**Brief 1**
Answer these questions from the volume-form thread, one per line:
(a) Which chapter of which textbook does the exercise come from?
(b) Which vector field, once divided by its norm, did the asker show to be a unit normal vector field to the surface?
(c) In the reply, which symbol does the responder say they would usually use for the unit normal?
**Brief 2**
Decide whether each statement agrees with the volume-form thread. Answer yes or no, and quote the words that settle it.
(a) The book has already presented several methods for computing the volume form.
(b) The partial derivatives of $f$ may all vanish at once on $Z(f)$.
(c) The responder says the given formula follows immediately from what the asker had said.
**Brief 3**
Duplicate the passage of the volume-form thread that starts with the words "The main way" and ends after the words "question be asking?".

Volume form on a smooth hypersurface in $\mathbb{R}^n$

Question

This is an exercise from chapter 16 of Loring Tu's "Differential Geometry" textbook.
Let $f:\mathbb{R}^n\to\mathbb{R}$ be a smooth function whose partial derivatives do not simultaneously vanish on the zero locus $Z(f)$. I have shown that the gradient vector field $\text{grad}f=\sum\frac{\partial f}{\partial x^i}\frac{\partial}{\partial x^i}$ is a unit normal vector field to the surface, when divided by its norm. I am then asked to compute the volume form on $Z(f)$, with the following in mind:
an orthonormal frame $(e_2,...,e_n)$ at $p\in Z(f)$ is said to be positively oriented if and only if $(X,e_2,...,e_n)$ is positively oriented for $T_p\mathbb{R}^n$.
The main way that I know of computing the volume form, is to find an orthonormal frame, take the dual frame, and then compute the interior multiplication with a unit normal vector field on the surface. In fact, other methods have not been presented in the book thusfar. However, it doesn't seem to me that I have enough information to be able to compute the volume form, explicitly. Am I mistaken? If yes, what am I missing, and if not, what else could the question be asking?

Answer 1

You should know the following convenient formula, which follows immediately from what you've said. If $\vec A = (a^1,\dots,a^n)$ is the unit normal to oriented hypersurface [I would usually use $\vec n$, but that doesn't work too well with our being in $\Bbb R^n$.], then the volume form for the hypersurface is $$\sigma = \sum_{i=1}^n (-1)^{i-1} a^i dx^1\wedge\dots\wedge\widehat{dx^i}\wedge\dots\wedge dx^n.$$

**Given data**
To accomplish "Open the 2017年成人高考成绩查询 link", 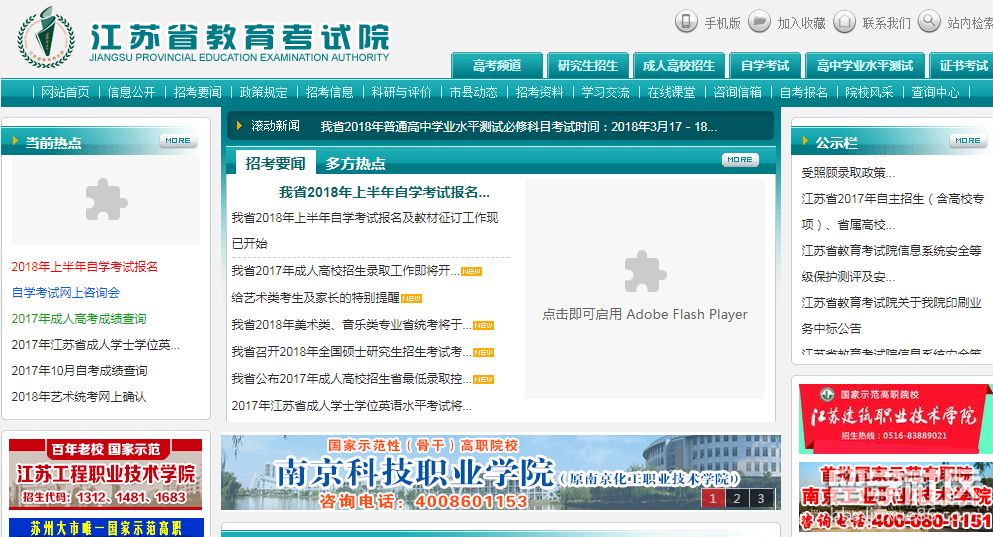I will coord(79,319).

**Exercise output 1**
(a) Chapter 16 of Loring Tu's "Differential Geometry."
(b) The gradient vector field $\text{grad}f=\sum\frac{\partial f}{\partial x^i}\frac{\partial}{\partial x^i}$.
(c) $\vec n$.

**Exercise output 2**
(a) No: "other methods have not been presented in the book thusfar."
(b) No: "whose partial derivatives do not simultaneously vanish on the zero locus $Z(f)$"
(c) Yes: "which follows immediately from what you've said."

**Exercise output 3**
The main way that I know of computing the volume form, is to find an orthonormal frame, take the dual frame, and then compute the interior multiplication with a unit normal vector field on the surface. In fact, other methods have not been presented in the book thusfar. However, it doesn't seem to me that I have enough information to be able to compute the volume form, explicitly. Am I mistaken? If yes, what am I missing, and if not, what else could the question be asking?